◆ **Brief**
Scan the lines below and report each one containing "text" by copying it.

___

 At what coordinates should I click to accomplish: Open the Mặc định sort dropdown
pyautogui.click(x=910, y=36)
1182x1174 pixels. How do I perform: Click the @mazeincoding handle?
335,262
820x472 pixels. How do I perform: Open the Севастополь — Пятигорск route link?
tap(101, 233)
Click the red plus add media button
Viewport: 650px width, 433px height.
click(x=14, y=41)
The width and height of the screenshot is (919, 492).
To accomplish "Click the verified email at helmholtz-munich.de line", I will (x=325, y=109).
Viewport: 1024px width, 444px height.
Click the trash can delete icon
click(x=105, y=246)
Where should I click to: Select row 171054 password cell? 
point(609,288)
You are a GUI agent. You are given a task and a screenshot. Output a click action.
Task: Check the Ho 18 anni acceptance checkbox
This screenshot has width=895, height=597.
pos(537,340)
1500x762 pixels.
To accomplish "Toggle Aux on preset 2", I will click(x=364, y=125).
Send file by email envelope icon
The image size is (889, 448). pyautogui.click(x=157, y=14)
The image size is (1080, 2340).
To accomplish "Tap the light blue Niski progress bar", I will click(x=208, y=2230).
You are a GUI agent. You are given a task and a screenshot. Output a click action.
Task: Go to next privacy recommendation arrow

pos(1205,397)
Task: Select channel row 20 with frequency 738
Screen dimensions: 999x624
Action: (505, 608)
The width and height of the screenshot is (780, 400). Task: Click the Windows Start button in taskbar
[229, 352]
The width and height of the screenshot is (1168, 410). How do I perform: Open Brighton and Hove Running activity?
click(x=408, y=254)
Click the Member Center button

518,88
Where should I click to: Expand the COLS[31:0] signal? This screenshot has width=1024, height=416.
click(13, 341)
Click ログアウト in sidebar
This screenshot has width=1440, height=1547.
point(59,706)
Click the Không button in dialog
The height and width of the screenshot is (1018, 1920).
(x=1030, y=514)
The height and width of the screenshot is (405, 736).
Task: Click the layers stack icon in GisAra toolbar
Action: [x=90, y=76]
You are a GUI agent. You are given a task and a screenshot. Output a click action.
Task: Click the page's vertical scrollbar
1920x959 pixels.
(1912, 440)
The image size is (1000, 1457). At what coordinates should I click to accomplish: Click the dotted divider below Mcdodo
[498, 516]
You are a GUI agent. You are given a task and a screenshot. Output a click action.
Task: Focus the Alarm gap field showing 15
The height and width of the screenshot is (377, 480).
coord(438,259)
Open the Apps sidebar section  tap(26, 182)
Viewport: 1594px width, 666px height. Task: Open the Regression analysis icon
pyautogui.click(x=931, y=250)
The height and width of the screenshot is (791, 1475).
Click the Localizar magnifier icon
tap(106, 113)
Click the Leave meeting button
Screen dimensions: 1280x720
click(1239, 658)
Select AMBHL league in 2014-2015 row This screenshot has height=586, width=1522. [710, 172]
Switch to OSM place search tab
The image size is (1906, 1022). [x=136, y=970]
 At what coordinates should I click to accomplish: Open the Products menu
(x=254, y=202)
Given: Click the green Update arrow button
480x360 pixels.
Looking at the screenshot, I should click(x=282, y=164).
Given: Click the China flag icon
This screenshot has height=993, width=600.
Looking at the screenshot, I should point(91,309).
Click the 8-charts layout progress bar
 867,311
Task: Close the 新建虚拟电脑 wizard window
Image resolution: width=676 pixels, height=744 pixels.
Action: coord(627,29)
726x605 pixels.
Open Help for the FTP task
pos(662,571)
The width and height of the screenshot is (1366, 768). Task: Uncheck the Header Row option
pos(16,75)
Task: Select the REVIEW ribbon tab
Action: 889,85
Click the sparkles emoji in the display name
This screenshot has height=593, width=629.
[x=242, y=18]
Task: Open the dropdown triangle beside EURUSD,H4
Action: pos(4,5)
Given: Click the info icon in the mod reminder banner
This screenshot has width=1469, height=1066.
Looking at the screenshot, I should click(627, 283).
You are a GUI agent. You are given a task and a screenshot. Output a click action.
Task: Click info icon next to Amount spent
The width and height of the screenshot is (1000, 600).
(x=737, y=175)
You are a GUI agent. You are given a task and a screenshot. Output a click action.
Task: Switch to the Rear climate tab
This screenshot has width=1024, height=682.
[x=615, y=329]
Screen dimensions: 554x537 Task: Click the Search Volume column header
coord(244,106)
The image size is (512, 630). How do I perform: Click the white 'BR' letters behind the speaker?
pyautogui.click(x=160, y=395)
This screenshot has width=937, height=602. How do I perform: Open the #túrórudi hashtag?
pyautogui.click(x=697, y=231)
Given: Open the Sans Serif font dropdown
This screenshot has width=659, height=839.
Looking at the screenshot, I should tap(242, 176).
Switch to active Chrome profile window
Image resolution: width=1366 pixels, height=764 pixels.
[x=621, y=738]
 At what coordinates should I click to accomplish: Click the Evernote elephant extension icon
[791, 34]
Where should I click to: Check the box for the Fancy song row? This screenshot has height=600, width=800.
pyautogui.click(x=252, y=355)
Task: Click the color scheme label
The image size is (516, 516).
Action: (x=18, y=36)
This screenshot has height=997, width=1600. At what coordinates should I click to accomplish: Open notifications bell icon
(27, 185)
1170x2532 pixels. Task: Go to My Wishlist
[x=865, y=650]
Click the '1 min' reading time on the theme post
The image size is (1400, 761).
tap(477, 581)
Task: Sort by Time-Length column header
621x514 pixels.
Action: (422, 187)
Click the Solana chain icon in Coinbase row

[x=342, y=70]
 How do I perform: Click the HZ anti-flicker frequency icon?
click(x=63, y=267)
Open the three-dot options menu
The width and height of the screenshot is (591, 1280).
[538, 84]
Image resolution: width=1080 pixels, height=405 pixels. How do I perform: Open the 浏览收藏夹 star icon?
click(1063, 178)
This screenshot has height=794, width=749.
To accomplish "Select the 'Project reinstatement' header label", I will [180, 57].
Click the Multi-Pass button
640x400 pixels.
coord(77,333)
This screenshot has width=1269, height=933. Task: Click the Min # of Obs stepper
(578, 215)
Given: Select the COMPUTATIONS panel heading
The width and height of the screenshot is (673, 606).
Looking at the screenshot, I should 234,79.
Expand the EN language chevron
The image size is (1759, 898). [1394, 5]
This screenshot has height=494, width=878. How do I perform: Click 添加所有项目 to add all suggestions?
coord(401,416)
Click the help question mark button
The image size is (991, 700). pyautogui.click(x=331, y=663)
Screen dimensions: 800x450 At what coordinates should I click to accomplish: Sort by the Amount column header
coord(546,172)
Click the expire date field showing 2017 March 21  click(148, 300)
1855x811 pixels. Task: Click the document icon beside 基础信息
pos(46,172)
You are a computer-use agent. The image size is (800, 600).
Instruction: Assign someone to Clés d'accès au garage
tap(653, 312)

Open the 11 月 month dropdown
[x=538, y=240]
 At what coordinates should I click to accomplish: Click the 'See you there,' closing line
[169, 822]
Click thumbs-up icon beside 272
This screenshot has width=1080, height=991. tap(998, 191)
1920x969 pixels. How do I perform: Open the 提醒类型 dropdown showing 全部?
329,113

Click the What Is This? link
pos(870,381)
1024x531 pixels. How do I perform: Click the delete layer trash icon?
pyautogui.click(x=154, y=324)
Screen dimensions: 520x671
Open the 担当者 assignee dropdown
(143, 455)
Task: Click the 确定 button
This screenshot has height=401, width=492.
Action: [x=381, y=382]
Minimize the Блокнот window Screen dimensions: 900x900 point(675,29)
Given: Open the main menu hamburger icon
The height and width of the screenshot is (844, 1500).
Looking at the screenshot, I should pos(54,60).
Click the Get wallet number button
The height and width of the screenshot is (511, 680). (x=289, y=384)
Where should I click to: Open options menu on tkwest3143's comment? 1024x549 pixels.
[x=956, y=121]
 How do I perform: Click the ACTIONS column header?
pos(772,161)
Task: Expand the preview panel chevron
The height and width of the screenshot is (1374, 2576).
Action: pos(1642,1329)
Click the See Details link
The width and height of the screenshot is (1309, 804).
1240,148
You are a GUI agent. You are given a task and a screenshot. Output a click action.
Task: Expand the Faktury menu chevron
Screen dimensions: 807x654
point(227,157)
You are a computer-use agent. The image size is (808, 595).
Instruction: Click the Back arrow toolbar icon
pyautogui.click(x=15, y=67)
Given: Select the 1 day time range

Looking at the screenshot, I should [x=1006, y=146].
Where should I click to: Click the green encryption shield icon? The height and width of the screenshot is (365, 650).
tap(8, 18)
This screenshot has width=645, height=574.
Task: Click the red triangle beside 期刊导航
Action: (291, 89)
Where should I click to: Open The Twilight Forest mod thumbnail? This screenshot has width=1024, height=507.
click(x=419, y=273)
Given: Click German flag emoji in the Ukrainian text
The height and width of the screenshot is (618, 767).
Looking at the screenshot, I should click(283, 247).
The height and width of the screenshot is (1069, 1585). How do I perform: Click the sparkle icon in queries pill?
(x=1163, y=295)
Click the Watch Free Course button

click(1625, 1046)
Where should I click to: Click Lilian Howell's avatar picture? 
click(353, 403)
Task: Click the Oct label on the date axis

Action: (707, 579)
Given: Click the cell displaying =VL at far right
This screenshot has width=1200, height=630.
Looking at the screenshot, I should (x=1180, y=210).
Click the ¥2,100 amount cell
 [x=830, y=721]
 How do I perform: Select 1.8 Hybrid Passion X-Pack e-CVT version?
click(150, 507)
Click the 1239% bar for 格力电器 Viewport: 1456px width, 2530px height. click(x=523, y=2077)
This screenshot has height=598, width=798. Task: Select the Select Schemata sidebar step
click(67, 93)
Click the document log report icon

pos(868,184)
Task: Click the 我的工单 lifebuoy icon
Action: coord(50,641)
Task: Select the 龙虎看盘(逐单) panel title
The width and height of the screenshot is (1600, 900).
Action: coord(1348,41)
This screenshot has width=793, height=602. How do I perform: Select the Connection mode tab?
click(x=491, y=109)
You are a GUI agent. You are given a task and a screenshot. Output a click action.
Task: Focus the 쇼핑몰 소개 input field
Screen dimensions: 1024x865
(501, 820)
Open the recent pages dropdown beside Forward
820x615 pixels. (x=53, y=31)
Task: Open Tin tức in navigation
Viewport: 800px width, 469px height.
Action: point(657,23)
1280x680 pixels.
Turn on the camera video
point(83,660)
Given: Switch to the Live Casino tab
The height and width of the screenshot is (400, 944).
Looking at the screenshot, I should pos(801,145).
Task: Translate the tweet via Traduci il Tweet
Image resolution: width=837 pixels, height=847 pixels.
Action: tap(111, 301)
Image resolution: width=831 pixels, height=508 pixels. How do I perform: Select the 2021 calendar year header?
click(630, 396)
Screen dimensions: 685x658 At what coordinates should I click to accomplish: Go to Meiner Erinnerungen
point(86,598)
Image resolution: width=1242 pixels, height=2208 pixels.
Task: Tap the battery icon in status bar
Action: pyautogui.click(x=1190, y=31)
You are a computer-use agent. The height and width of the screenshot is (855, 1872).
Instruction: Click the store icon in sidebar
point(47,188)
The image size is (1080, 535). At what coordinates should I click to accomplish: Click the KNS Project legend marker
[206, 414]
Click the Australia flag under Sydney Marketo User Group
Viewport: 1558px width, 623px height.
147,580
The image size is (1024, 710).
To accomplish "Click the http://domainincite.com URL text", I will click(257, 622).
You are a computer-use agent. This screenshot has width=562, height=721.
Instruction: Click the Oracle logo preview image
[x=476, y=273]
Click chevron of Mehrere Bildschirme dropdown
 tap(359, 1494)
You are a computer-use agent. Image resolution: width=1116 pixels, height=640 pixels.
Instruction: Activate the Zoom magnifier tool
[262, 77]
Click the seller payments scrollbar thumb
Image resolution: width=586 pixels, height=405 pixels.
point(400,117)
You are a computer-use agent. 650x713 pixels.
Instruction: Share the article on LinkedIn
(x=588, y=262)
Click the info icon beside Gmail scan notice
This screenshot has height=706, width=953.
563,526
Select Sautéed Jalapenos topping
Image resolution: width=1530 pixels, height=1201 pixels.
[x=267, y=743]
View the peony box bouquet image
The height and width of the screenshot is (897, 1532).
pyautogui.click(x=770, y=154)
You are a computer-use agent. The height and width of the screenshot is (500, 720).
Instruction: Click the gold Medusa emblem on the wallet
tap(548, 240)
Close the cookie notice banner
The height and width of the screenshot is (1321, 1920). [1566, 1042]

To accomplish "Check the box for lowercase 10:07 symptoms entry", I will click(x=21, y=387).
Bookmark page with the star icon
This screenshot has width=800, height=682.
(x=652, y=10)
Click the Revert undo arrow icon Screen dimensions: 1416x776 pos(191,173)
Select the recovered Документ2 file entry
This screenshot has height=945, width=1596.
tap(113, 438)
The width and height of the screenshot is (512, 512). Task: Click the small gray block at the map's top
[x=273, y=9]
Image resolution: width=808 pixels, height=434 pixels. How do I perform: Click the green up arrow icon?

___

◆ **Final answer**
Given: Click German flag emoji in the Ukrainian text
To accomplish "Click the http://domainincite.com URL text", I will click(257, 622).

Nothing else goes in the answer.